◆ What is needed ◆
Copy out the listing below, keeping every character as is.

◆ Material shown ◆

- Opening Delimiter -

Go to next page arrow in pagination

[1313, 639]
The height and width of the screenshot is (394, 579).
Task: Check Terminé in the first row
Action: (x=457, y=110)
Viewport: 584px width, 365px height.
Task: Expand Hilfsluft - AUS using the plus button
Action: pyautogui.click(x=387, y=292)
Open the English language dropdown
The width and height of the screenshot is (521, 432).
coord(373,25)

- Closing Delimiter -

◆ Answer for this exercise ◆
Go to next page arrow in pagination

[1313, 639]
The height and width of the screenshot is (394, 579).
Task: Check Terminé in the first row
Action: (x=457, y=110)
Viewport: 584px width, 365px height.
Task: Expand Hilfsluft - AUS using the plus button
Action: pyautogui.click(x=387, y=292)
Open the English language dropdown
The width and height of the screenshot is (521, 432).
coord(373,25)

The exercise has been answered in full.